If you are going to try this diet out, here are the DO's and DON'Ts.

DO's
  • Purchase fruits and vegetables, frozen and canned are okay but fresh is best
  • Eating dairy is up to you, but don't slather everything with cheese
  • Make time to eat each meal
  • You can do this and still remain paleo - for any paleo people out there
  • Try leftovers and fish for breakfast
  • Allow yourself to have a dessert every so often
  • You can break these rules whenever you want, but try not to break them often
  • Use a smaller plate like an 8" salad plate instead of a dinner plate
  • Try yam instead of potato or sweet potato
  • Try a weird gelatin salad for lunch or some other fun 1940s & 1950s recipes
  • You can drink...a little.
DON'Ts
  • Limit your pasta to maybe one meal a week, regardless of noodle type
  • NO pre-made food
  • NO quick-to-make food from a box
  • Limit your sugar use.  Alternative sweeteners may be ideal like honey or agave nectar
  • No fast food.  If you are going out to eat, have it be a sit-down restaurant for better quality.
  • Stay away from white flour, other refined grains, cane sugar, soy, corn, corn syrup, and other edibles with low nutrient density.  Side note: I include soy due to the chemical compounds and side effects of soy.
  • Don't eat dessert each night if you don't want to.  It's just an option, not a requirement.

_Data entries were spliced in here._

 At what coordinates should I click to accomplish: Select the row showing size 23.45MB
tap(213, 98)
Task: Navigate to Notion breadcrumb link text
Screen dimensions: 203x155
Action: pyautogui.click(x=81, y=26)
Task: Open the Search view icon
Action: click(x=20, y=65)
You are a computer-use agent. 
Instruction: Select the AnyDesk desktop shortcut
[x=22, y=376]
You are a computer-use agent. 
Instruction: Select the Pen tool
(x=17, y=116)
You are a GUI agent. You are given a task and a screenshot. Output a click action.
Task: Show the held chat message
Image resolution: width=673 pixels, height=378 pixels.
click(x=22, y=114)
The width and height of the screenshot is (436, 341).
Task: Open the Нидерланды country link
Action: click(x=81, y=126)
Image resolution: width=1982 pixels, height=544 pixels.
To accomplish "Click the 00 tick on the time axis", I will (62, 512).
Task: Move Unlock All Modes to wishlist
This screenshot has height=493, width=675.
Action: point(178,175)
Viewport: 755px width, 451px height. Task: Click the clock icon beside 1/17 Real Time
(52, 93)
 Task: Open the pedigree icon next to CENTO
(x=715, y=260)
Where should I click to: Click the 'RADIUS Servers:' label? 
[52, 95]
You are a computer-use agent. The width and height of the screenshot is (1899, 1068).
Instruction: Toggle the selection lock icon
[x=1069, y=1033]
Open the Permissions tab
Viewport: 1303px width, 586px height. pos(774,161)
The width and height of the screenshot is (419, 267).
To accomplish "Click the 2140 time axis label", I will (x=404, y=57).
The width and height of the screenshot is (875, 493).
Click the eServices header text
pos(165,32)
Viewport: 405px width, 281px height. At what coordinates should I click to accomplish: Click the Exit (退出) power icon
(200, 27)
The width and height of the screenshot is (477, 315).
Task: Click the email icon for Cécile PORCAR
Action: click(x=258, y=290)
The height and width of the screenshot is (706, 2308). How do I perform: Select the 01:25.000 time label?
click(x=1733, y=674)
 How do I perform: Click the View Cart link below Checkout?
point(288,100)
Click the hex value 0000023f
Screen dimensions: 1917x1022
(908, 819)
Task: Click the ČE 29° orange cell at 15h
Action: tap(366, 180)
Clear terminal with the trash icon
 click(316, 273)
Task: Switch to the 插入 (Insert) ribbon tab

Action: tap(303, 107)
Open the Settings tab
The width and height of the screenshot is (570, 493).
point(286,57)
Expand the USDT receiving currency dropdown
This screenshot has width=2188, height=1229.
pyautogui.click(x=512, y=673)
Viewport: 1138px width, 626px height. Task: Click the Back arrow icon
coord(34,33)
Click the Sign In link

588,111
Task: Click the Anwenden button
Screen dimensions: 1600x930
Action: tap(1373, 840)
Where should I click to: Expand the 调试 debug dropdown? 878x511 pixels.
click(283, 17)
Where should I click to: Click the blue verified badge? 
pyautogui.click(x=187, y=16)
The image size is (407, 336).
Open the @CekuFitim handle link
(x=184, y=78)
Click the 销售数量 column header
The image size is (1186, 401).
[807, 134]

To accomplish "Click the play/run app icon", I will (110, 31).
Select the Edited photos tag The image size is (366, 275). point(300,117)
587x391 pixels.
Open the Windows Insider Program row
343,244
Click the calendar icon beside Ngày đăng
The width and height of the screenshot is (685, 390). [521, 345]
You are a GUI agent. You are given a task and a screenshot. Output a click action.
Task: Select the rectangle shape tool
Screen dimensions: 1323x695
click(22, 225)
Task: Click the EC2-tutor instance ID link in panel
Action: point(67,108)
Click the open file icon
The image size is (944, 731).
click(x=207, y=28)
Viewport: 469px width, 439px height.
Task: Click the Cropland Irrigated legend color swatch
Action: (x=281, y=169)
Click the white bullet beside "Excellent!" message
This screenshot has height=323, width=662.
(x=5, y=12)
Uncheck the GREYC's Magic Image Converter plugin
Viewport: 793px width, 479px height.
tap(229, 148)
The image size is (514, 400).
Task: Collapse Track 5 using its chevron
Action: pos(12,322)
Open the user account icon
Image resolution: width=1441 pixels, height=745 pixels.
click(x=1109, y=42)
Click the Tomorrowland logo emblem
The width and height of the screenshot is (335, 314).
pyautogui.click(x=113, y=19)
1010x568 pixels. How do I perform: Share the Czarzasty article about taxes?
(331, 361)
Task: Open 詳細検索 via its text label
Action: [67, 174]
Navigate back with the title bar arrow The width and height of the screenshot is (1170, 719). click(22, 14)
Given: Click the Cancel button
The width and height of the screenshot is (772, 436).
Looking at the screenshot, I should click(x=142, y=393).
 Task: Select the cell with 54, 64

Here is a week of suggestions.

Monday
Breakfast: Scrambled eggs, steamed asparagus, and banana.
Lunch: Smoked sausage, cauliflower, and brown rice or apple.
Dinner: Fish fillet and large salad.
Dessert: Slice of chocolate cake.

Tuesday
Breakfast: Two fried eggs on whole grain toast and leftover cauliflower (Monday lunch)
Lunch: Whole grain bread sandwich with lunchmeat and thin sliced roasted zucchini, 100-calorie pack of nuts, and snack-size box raisins.
Dinner: Lemon pepper chicken breast with broccoli and rice or pan-fried cinnamon apples.
Dessert: 1 scoop ice cream

Wednesday
Breakfast: Protein smoothie (1 scoop protein powder, banana, other fruit)
Lunch: Leftovers from Tuesday dinner – chicken and broccoli, piece of fruit
Dinner: Meatloaf, green beans, and mashed potato/mashed cauliflower
Dessert: Slice of pie

Thursday
Breakfast: Ham steak (small), pan-fried cinnamon apples, whole grain toast
Lunch: Lentil & Ham soup, 6 whole grain crackers (like triscuits)
Dinner: 6oz Steak, baked potato, small salad
Dessert: Yogurt and fruit

Friday
Breakfast: Meatloaf (leftover from Wednesday dinner), whole grain toast, small orange or satsuma
Lunch: Chinese food (meat, veggies, and rice)
Dinner: Veggie-Noodle Lasagne (use zucchini and yellow squash cut length-wise for vegetable noodles, make the rest normally with meat)
Dessert: Slice of Cheesecake

Saturday
Breakfast: Parmesan-crusted tilapia with broccoli
Lunch: Chili con carne, veggie boat (variety of veggies with ranch dip)
Dinner: Scallops over quinoa with asparagus
Dessert: A bar of chocolate

Sunday
Breakfast: Oatmeal with fruit
Lunch: Grilled chicken, waldorf salad
Dinner: Schnitzel, sauerkraut, walnut-honey yams
Dessert: 3 pieces Almond Roca



If you need a retro cookbook (or vintage if you can find an original) I suggest the Betty Crocker Picture Cookbook.  If you have never cooked before, you can learn from this book.  If you are an experienced cook, you will find some interesting vintage recipes here.  It's not very expensive.


I'd like to hear what you think of all this.  Do you agree?  Like it?  Hate it?  What would you change?  I'm very interested in your opinions!